Modelos: musas, vítimas ou cúmplices da indústria da moda?
Uma exposição em Paris traz reflexão sobre o mundo das modelos
Em plena temporada de desfiles, que chamam a atenção de todo o mundo, uma exposição em Paris tem como personagem principal as modelos, mostrando o alto custo pago por algumas das musas dos sonhos de muita gente.
As modelos "sofrem as imposições da moda e ao mesmo tempo ajudam a impor normas de beleza que muitas vezes custam seu próprio corpo", disse Silvie Lécallier, curadora da mostra "Modelos, o corpo da moda",
A exibição, que acontece até 19 de maio na Cidade da Moda e do Design, nas margens do Rio Sena, gira em torno do corpo da modelo e de qual tem sido seu papel na milionária indústria da moda.
Através de fotografias, revistas, cartazes e filmes dos arquivos do museu Galliera (museu da moda parisiense), a exibição também mostra como a moda impôs, através de seus modelos, o culto da juventude e os cânones da beleza do século XIX até agora.
Em 1905, por exemplo, "a cintura deve ser marcada, o peito baixo, as nádegas empinadas para trás. Mas nos anos 1960 já não há quadris, nem seios, nem cintura", explica Lécallier em frente a uma foto da modelo britânica Twiggy, a primeira topmodel internacional.
A especialista lembra que no início, antes de ser apresentada por modelos de alto nível extremamente magras e jovens - o que acontece muitas vezes hoje em dia com as estrelas no tapete vermelho - as criações de moda eram exibidas por manequins fabricados em madeira, vime ou cera.
Foi somente no século XX que as vestimentas foram apresentadas por modelos profissionais que, "como viviam de seu corpo e podiam ser tocadas e apalpadas, eram consideradas prostitutas", disse.

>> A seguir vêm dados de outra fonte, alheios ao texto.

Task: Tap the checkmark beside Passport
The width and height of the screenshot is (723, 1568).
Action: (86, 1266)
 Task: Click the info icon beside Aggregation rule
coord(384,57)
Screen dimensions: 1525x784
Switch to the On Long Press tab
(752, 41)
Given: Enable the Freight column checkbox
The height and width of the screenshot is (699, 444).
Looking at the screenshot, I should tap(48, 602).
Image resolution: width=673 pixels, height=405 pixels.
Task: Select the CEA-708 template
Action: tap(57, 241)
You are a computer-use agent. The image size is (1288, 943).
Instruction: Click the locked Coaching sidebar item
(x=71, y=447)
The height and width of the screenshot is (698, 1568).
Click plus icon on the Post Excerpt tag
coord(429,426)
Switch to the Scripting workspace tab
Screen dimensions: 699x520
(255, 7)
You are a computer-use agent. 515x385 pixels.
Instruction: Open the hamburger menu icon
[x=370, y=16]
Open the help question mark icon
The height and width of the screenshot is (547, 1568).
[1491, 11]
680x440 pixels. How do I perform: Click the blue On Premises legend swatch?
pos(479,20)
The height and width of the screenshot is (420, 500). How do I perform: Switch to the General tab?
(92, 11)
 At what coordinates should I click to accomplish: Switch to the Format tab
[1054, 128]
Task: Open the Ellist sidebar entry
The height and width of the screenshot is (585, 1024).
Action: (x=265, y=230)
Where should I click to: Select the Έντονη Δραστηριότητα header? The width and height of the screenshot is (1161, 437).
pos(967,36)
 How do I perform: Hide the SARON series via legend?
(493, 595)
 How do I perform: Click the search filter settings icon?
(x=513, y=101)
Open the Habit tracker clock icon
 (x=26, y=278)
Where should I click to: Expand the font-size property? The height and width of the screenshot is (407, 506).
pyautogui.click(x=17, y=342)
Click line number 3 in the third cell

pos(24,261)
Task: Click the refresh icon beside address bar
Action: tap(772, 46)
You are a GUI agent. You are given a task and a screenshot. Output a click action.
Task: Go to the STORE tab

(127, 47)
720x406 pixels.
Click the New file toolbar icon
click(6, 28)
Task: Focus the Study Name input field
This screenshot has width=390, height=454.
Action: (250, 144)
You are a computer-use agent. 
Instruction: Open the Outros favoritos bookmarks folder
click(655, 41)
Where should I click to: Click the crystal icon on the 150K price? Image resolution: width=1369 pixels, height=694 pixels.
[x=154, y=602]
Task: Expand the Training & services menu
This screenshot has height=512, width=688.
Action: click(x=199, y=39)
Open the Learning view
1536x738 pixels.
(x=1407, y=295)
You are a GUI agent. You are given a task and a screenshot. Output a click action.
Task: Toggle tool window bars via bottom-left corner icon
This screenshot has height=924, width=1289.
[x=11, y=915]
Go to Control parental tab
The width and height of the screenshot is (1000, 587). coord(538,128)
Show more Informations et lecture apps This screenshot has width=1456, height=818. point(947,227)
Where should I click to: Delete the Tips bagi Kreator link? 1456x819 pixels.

A curadora lembrou que foi somente em meados da década de 1920 que se estabeleceu na moda a norma de magreza e altura, quando o estilista Jean Patou trouxe dos Estados Unidos modelos norte-americanas para apresentar suas coleções.
Patou "buscava mulheres jovens, altas, magras, sem quadris e com tornozelos finos", disse Lécallier, explicando porque as modelos estão "não só no centro do mundo e da indústria da moda, mas também da representação da mulher".
"A partir da década de 1960, as modelos eram cada vez mais jovens e a juventude passou a ser um dos atributos vinculados à moda", destacou.
A moda também deixa cicatrizes nos corpos das modelos: a foto de Kristen McMenamy, que posa com os seios desnudos para Juergen Teller, é o testemunho disso.
Entre os seios da modelo americana está escrito "Versace", e seu corpo adolescente mostra uma cicatriz deixada por um zíper que agarrou em sua pele quando se vestia apressadamente em um desfile.
"É uma foto que data de 1996 e que provocou um escândalo no momento em que foi publicada porque dá uma representação que parece negativa da modelo", disse a curadora.
"Esta imagem revela um corpo de mulher verdadeiramente marcado pela moda. E fala do status da modelo, do corpo da manequim à disposição das marcas. Um corpo que quase se vende, porque está diretamente marcado na pele".
Não podia faltar nesta exposição uma foto de Kate Moss, feita quando a modelo tinha 15 anos em uma praia, e que 23 anos depois continua como um ícone.
A imagem de Moss, que mostra seu corpo adolescente e traços irregulares, "não corresponde aos cânones da beleza" dos anos 1990, quando triunfavam as modelos sofisticadas. Essa foto "marcou um hiato na história da moda", disse Lécallier.
Para o diretor do museu Galliera, uma das imagens mais intrigantes desta mostra - a primeira consagrada pelo museu às modelos - é a da modelo espanhola Violetta Sánchez, ícone da moda nos anos 1980, feita por Helmut Newton.
Violetta, musa também de Thierry Mugler, Yves Saint Laurent e Moschino, posa reclinada, na mesma posição de sua cópia fabricada em plástico. "Não se sabe qual delas é a real e qual é a falsa", disse.
O Museu Galliera, que está em reformas, vai abrir suas portas em setembro com uma exposição dedicada ao estilista Azzedine Alaia.